> Complete the following
a) For each statement about the piecewise functions thread below, answer yes or no according to whether the thread supports it, and quote the thread's deciding words: (i) MarkFL identifies a circle of radius 3 centered at the origin. (ii) ksdhart2 calls the "if x = 0" condition necessary. (iii) MarkFL sees four parts in the graph.
b) In the piecewise functions thread below, what equation does ksdhart2 give for the complete circle whose quarter appears in the upper-left quadrant?

> Provided passage
——————————
Piecewise Functions

[PrinceJ]

I’m trying to do my AP calc summer work but got stuck on this one problem. I have no idea how to define this piecewise function as it is not a normal one. It looks like it possible has two quarter circles but circles are not functions so how do I define it (The rest of the questions are all like this)?

 

[MarkFL]

Hello, and welcome to FMH!

It appears to me we have 3 parts, two circular, and one linear.

a) A circle of radius 1 centered at \((-4,0)\).

b) A circle of radius 3 centered at the origin.

c) A line with passing through \((0,3)\) and \((3,-3)\) which you've already found.

What are the other two parts?

 

[ksdhart2]

The very first thing I'd note is that your "if x = 0" condition is redundant. Specifying that \(f(x) = -2x + 3, \: \text{if} \: 0 \leq x \leq 3\) would suffice because \(f({\color{red}0}) = -2({\color{red}0}) + 3 = 3\). That aside, I agree with your assessment that the portion of the graph in the upper-left quadrant looks like a quarter circle of radius 3. You (should) know that the equation of such a circle (were it complete) is \(x^2 + y^2 = 9\). In order to express this as a function, we want to write it in the form \(y = \text{(something)}\). So, how might you go about solving that equation for \(y\)? What restrictions on \(x\) are necessary to ensure it's a quarter circle rather than a half circle?
——————————
> Material provided
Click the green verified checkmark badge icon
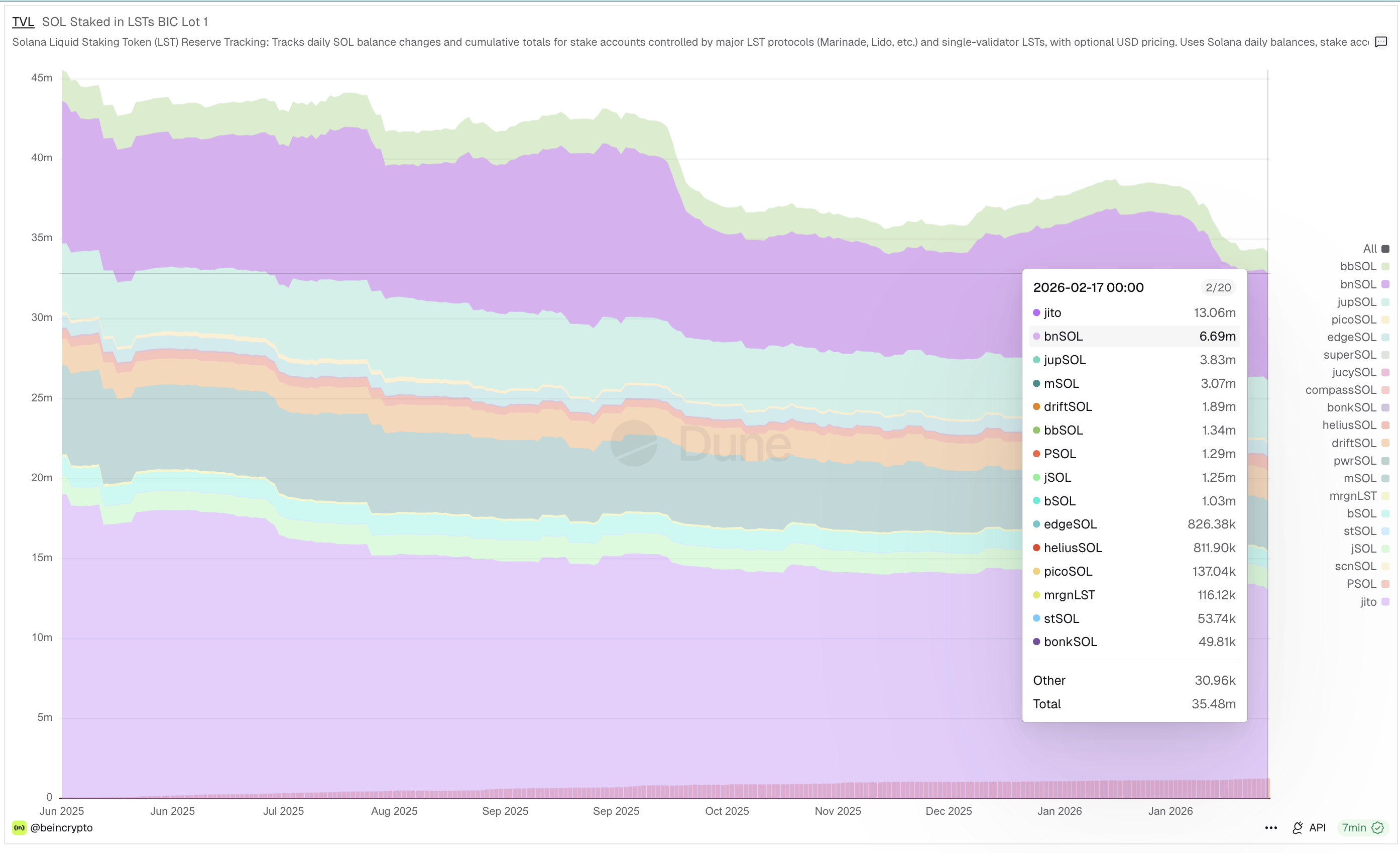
——————————
> Answers
a)
(i) Yes: "A circle of radius 3 centered at the origin."
(ii) No: "your "if x = 0" condition is redundant"
(iii) No: "It appears to me we have 3 parts, two circular, and one linear."

b) x^2 + y^2 = 9